Many of the views in the
documentary are not new inside the hawkish ideological factions of the Chinese
military; but it is unusual for them to be presented in such a public manner.
Analysts said that leftist forces in the Chinese military may be attempting to
put pressure on the Communist Party leadership, to have it adopt more hard-line
policies, or to send a warning signal to liberal intellectuals inside China who
wish to see the Communist Party play less of a central role in Chinese economic
and political life.
Struggle Inevitable
“Conflict and struggle
with the American hegemonic system is inevitable on the path of China’s
national rejuvenation,” the film declared in its opening. “It is a century-long
battle that does not depend on one’s will.”
The documentary argues
that after the collapse of the Soviet Union, it was China that fell into the
United State’s crosshairs.

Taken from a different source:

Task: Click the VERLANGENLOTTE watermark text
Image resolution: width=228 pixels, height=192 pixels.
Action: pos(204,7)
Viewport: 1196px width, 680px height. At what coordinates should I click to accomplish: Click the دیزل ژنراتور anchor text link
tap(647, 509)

A grim-faced eagle stares into the camera.
In this view, even
United States attempts to engage with China have the underhanded purpose of
trying to undo the rule of the Chinese Communist Party, something that U.S.
policymakers deny.
The video quotes
President Bill Clinton’s Berlin Wall theory to show America’s purported real
intentions: “I don’t think there is any way that anyone who disagrees with that
in China can hold back that [liberty], just as eventually the Berlin Wall fell.

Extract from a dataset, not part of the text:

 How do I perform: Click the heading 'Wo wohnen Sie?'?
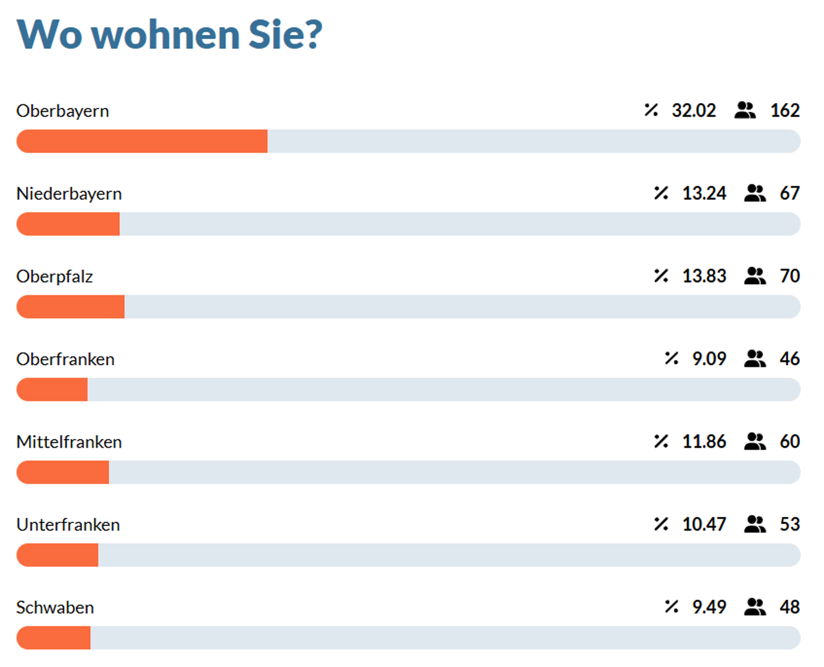click(x=170, y=34)
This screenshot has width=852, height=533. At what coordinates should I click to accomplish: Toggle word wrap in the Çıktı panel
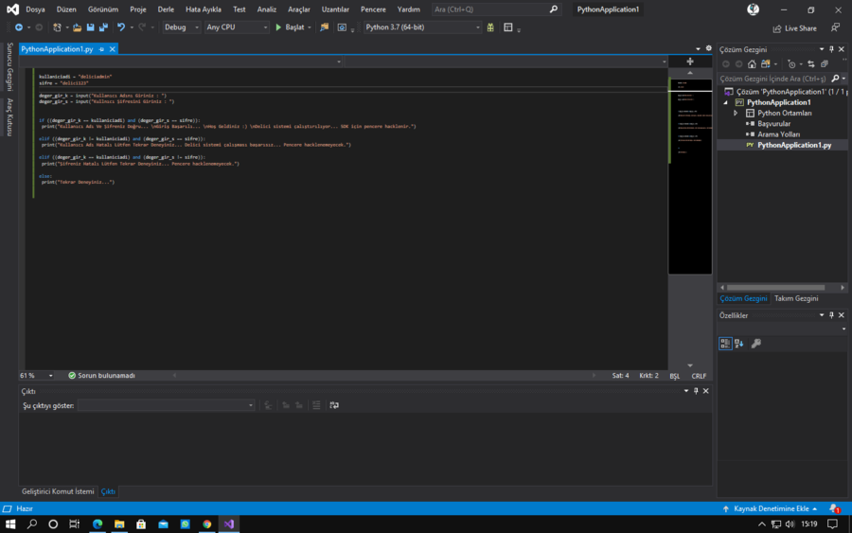click(x=334, y=405)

I just think it’s inevitable.”
In
the United States, this was taken to mean that Clinton was
adopting policies that avoided confrontation with China.
The documentary,
however, takes them as damning evidence of the underhanded U.S. plot.
The Hard-Line
“The people that
produced this documentary are the most representative of the orthodox communist
ideology in the Party,” said Shi Cangshan, an independent analyst of Party
affairs based in Washington, D.C.
He noted that similar
noises had been made in the 1980s during the Anti-Spiritual Pollution Campaign,
another leftist reaction to the forces of economic modernization.
“I don’t think these
views are too representative of those of the central leadership, but more the
people in the military.” Shi said that they may have deliberately leaked the
video in order to publicly pressure the leadership, and at the same time put
some of the more well-known liberal voices in China on notice.
The documentary names
certain newspapers, such as the Southern Metropolis Daily, and individuals,
like He Weifang, as being tools for hostile Western forces. This, Shi said,
indicates that it may have been more about domestic, rather than foreign,
propaganda.
The National Defense
University does not appear to have its own website, so it was not possible to
contact it to verify whether it indeed produced the documentary. The interviews
with senior military personnel, which had not been previously public, and the
official narration, however, left little doubt of its origins.
Online Reaction
Many of the inhabitants
of China’s online world were not impressed with the arguments floated in the
film, or the style of its delivery.
He
Weifang, one of the scholars named and attacked as a tool for U.S. subversion,
responded in a post online:
“This Silent Battle is full
of cold war mentality and language of incitement. It demonizes the pursuit of
freedom and democracy in other countries, and even blames a U.S. conspiracy for
its own corruption and lack of democracy and rule of law. It’s extremely
ridiculous.”
Internet users said
it was a “brain damaged” and “brainwashing film.” Chiqingxiangqu Zuonongfu
remarked: “It’s a garbage feature film. The tone of the film is just like the
Cultural Revolution. It’s not even worth arguing against. But I’m surprised
that it’s produced by the National Defense University, which means there are a
lot of people there that are remnants of the Cultural Revolution. They don’t do
research on military affairs but make films about politics. What’s their goal?”